HIV Clinical Trial
Official title:
A Phase III, Multi-center, Open-label Trial to Investigate the Impact of a Treat, Counsel and Cure Strategy in Men Who Have Sex With Men With Hepatitis C Infection in the Swiss HIV Cohort Study
The investigators aim at investigating the efficacy of grazoprevir/elbasvir ±ribavirin in HIV-positive MSM participating in the SHCS in a broader setting of coinfected MSM. The study pursues a comprehensive approach of a treat, counsel and cure strategy exploring the impact of such a strategy in a representative HIV/HCV-coinfected MSM population. This study is a nested project of the Swiss HIV Cohort Study entitled "The Swiss HCVree Trial".
The prevalence of hepatitis C virus (HCV) infection is increasing in HIV-positive men who
have sex with men (MSM) participating in the Swiss HIV Cohort Study (SHCS). MSM with
high-risk sexual behaviour are recognized to be the main drivers of the current HCV epidemic.
However, in Switzerland treatment with the newest available direct acting agents (DAAs) is
currently restricted to patients with a METAVIR fibrosis score ≥2 (i.e., patients with
beginning or advanced liver fibrosis or cirrhosis) by the federal office of public health due
to the tremendous costs of these DAAs. Within the study population (i.e. HIV-infected MSM
with a replicating HCV-infection in Switzerland), about 90% of individuals have a METAVIR
fibrosis score <2. As a consequence, HCV therapy with new DAAs is not covered by health
insurances for the majority of this population. However, there is evidence that HCV treatment
should not be delayed until the development of advanced liver disease. Treating
HIV/HCV-coinfected individuals independently of their liver fibrosis score can prevent the
development of liver related complications and the transmission of HCV infection.
The once daily oral combination regimen grazoprevir/elbasvir was approved by the Food and
Drug Administration (FDA) in January 2016 for the treatment of genotype (GT) 1 and 4 HCV
infection in mono- and HIV/HCV coinfected patients. In phase III clinical trial, a 12-week
course of grazoprevir/elbasvir showed high efficacy with sustained virologic response (SVR)

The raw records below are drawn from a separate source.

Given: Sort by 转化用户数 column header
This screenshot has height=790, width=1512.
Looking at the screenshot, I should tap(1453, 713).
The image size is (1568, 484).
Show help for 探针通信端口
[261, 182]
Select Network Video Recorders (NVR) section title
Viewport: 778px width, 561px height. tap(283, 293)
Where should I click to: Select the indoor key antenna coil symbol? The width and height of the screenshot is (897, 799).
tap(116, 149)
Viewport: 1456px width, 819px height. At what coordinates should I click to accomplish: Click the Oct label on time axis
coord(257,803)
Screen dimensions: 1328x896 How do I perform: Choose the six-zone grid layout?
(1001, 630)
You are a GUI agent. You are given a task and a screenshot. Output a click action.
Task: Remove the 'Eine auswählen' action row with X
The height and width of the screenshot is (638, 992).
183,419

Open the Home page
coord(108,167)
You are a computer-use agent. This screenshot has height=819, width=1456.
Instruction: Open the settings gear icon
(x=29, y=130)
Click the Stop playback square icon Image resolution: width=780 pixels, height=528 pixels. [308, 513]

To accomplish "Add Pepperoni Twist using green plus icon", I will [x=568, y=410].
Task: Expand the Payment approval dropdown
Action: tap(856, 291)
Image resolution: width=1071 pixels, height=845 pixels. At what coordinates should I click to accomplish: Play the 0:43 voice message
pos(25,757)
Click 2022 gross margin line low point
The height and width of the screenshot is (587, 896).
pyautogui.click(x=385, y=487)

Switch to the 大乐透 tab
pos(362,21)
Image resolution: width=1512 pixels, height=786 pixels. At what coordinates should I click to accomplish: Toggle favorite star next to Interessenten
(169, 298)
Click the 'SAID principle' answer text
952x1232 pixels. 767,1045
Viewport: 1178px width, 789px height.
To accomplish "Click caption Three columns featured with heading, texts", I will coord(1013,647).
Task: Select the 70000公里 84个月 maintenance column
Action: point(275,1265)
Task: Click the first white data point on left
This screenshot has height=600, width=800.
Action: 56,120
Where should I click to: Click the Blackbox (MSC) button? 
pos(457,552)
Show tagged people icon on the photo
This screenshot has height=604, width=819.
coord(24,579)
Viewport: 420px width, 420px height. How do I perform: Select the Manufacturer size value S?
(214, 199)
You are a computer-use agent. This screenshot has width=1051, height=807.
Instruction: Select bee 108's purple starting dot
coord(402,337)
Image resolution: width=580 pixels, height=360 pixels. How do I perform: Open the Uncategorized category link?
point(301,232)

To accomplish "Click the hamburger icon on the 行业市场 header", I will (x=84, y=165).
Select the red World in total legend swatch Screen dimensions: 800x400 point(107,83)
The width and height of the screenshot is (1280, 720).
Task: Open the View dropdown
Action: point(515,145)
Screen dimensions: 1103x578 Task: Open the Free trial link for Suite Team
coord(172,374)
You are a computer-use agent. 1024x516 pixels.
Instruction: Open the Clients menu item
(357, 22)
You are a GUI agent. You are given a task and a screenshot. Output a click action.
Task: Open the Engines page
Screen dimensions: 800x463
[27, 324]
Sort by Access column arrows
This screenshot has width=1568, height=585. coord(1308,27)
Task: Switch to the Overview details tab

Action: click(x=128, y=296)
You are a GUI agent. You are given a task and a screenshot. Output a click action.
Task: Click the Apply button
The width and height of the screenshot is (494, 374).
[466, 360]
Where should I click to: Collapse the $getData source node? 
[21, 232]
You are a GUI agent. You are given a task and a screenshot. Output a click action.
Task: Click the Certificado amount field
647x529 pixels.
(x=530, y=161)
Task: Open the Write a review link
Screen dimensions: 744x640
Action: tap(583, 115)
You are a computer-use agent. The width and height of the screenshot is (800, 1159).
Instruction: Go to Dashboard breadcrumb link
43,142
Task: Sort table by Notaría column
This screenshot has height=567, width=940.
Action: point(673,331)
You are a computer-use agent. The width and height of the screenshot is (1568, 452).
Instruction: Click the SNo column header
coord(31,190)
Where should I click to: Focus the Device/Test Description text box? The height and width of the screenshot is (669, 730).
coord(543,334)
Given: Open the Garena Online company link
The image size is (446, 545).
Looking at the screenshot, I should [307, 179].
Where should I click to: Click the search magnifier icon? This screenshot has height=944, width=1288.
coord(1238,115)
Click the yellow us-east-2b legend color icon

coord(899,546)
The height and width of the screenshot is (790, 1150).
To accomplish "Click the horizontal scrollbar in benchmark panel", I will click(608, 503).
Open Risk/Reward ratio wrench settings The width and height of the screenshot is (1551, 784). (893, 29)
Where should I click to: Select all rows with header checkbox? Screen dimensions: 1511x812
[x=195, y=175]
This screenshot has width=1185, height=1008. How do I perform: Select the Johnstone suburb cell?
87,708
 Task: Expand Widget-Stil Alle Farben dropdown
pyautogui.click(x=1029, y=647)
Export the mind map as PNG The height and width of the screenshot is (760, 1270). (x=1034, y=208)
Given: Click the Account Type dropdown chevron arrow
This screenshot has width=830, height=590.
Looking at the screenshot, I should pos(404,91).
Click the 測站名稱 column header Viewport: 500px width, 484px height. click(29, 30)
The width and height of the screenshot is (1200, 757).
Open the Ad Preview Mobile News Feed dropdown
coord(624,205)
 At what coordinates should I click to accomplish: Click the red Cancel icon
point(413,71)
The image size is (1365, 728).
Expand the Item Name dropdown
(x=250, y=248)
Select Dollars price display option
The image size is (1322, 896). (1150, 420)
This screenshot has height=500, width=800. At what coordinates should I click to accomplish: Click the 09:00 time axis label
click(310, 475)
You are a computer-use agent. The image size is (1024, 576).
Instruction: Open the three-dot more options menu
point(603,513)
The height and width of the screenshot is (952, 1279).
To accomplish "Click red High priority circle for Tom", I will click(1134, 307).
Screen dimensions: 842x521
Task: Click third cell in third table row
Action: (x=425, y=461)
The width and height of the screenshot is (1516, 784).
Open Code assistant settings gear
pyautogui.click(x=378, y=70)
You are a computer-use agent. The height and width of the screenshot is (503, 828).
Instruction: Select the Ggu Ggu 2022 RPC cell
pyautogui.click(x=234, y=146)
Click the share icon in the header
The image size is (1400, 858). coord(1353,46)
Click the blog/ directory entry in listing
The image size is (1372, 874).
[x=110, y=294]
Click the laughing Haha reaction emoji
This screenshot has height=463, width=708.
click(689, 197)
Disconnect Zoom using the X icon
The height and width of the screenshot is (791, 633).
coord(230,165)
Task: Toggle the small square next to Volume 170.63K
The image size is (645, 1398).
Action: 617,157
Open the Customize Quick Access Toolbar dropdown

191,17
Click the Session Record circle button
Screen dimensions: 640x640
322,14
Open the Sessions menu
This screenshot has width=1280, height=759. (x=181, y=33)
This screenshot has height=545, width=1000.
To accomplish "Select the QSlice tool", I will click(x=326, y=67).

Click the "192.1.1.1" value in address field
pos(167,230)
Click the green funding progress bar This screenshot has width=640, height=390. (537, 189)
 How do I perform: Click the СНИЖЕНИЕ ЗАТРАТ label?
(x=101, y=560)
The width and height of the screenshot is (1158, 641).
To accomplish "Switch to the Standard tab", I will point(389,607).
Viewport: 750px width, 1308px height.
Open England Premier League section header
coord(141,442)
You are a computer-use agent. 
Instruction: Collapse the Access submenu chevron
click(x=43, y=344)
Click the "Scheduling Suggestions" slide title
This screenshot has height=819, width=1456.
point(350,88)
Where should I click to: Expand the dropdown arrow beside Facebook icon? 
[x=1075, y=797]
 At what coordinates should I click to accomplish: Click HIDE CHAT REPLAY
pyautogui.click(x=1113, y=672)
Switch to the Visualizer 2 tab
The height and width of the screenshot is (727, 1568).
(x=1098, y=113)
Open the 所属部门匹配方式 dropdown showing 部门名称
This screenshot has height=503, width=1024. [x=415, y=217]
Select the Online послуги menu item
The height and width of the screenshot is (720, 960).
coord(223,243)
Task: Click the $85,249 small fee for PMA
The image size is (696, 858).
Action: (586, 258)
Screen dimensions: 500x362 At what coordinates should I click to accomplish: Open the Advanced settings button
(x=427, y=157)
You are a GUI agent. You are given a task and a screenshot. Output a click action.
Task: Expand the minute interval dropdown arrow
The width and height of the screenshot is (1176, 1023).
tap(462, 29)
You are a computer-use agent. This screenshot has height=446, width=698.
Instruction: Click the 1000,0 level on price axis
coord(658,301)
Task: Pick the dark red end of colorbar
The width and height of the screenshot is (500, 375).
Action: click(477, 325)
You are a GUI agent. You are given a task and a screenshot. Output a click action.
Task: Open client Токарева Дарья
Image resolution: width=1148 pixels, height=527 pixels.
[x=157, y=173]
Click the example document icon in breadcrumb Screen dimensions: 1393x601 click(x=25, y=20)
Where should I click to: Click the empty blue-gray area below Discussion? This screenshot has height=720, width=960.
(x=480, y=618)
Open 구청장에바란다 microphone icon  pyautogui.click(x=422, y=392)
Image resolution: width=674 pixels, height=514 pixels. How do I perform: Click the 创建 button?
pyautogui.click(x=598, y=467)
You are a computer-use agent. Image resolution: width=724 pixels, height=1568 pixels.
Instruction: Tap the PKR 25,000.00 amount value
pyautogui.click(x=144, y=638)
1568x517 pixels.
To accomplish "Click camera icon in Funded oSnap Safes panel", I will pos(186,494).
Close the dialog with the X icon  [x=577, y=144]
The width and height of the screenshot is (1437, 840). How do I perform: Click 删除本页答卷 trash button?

rates of ≥95%, and favourable tolerability. A 16 weeks treatment with grazoprevir/elbasvir in
combination with weight-adjusted ribavirin is necessary in GT 1a infected patients with
baseline resistance associated variants (RAV's) and GT 4 infected patients with a history of
prior failure to HCV-treatment. Grazoprevir/elbasvir has only robust data from phase 2 and 3
clinical trials for GT 1, 4 HCV infections.
Of note, GT 1, 4 infections account for ~90% of HCV infections in the MSM population in the
SHCS.
HCV reinfection remains a concern among MSM, who can be re-exposed to HCV through high-risk
sexual behaviours after successful HCV treatment. A recent review shows evidence that
behavioural interventions in high risk MSM have the potential to be effective at least in
short term reduction of sexual risk behaviours.
To date the knowledge about the HCV-specific immune responses during DAA treatment is sparse.
An effective adaptive cellular immunity is known to play a crucial role in spontaneous viral
eradication after primary infection.
The investigators aim at investigating the efficacy of grazoprevir/elbasvir ±ribavirin in
HIV-positive MSM participating in the SHCS in a broader setting of coinfected MSM. The study
pursues a comprehensive approach of a treat, counsel and cure strategy exploring the impact
of such a strategy in a representative HIV/HCV-coinfected MSM population. This study is a
nested project of the Swiss HIV Cohort Study entitled "The Swiss HCVree Trial".